Extrasolar launched on 18 February 2014, with the developers entering preproduction for a second and third season of content. It was showcased at PAX East in April 2014. The game was not commercially successful, with developers stating that whilst "quite a few" players paid a fee to upgrade their accounts, revenue was "nowhere near enough to fund development of new content" and was "barely enough to keep [the game] up and running". In September 2014, a Kickstarter campaign was launched with an $85,000 target to support development of new seasons of content for Extrasolar, proposing new features including topographic maps. The campaign was unsuccessful. In November 2018, in response to the rising costs of operating the game's website, the developers announced Extrasolar would shut down on 1 December of that year.

==Reception==

Extrasolar has been described by critics as a browser game and an alternate reality game, although several remarked that the game did not feature the conventional alternate reality mechanics such as communication outside the game. Several critics praised the game's immersive qualities and imitation of scientific procedures. Holly Green of The A.V. Club stated the presentation of its fictional ecosystems were "educational but interesting", and Andrew Webster of The Verge writing that exploration was "truly fascinating" due to the detailed information about the planet, and how the game "really draws you into its world". Listing the game as one of the best of 2014, Darren Nakamura of Destructoid praised the game as feeling "more real than almost anything out there", writing that its "attention to scientific detail" and its alternative reality elements helped "facilitate the suspension of disbelief".

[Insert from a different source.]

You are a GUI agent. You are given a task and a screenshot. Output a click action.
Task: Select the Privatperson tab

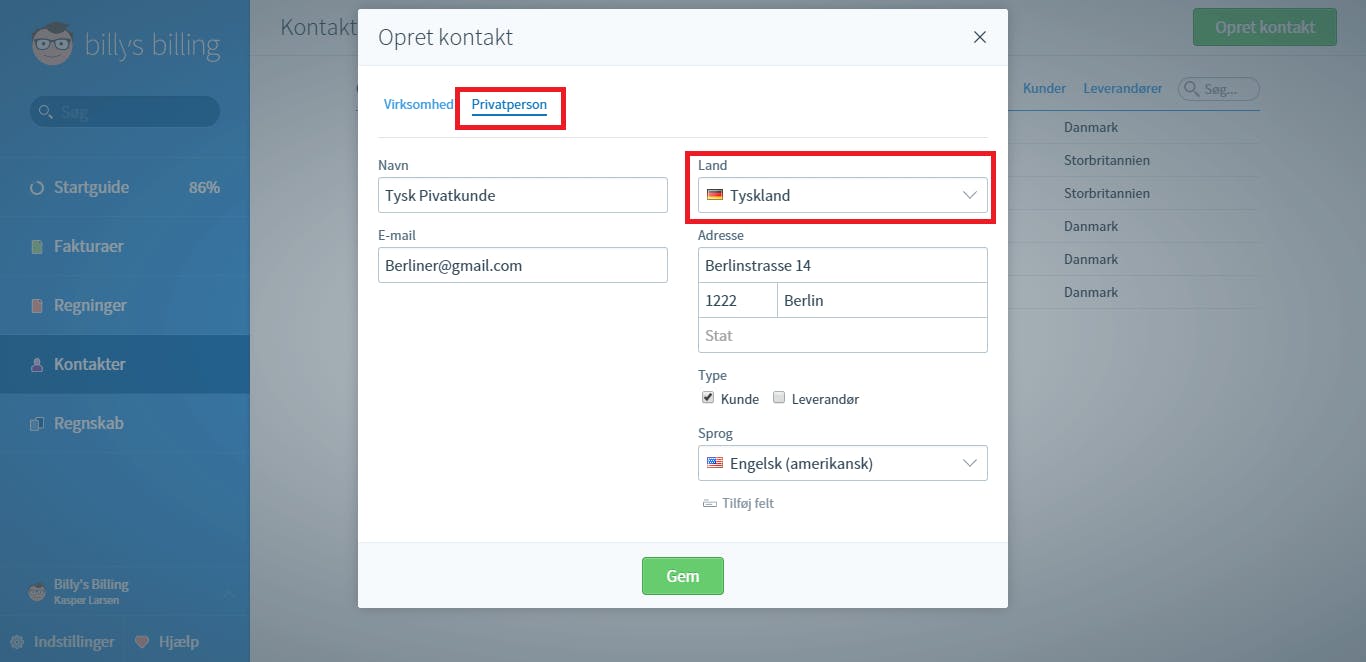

Critics were generally positive about the passive gameplay and delays, and the game was seen as ideal to play in short bursts of time. Kelsey Adams of CNET wrote that whilst the delays "sound frustrating", she found they "contributed to the illusion of controlling a rover far away in space". Both Dan Whitehead of Eurogamer and Chris Priestman of Kill Screen considered the countdown mechanic built the player's anticipation, with Whitehead stating the mechanic was "entirely justified by the narrative, rather than a crude interruption". Describing the game's concept as "initially smart and appealing", Alec Meer of Rock Paper Shotgun critiqued its execution, writing that the game involved too many delays between events, and featured a "disassociation between the apparent gravity of the situation and the limitations of my screenshot-scrutinising actions".

=== Accolades ===

In 2014, Extrasolar received a nomination for the Nuovo Award at the Independent Games Festival, and won the Best Desktop Game at the US Indie Prize Awards. It was also shortlisted for the Gamer's Voice award at the SXSW Gaming Awards. The following year, it received an Honorable Mention for the Innovation Award at the 2015 Game Developers Choice Awards. Extrasolar was also included as a finalist as part of the 2013 IndieCade festival.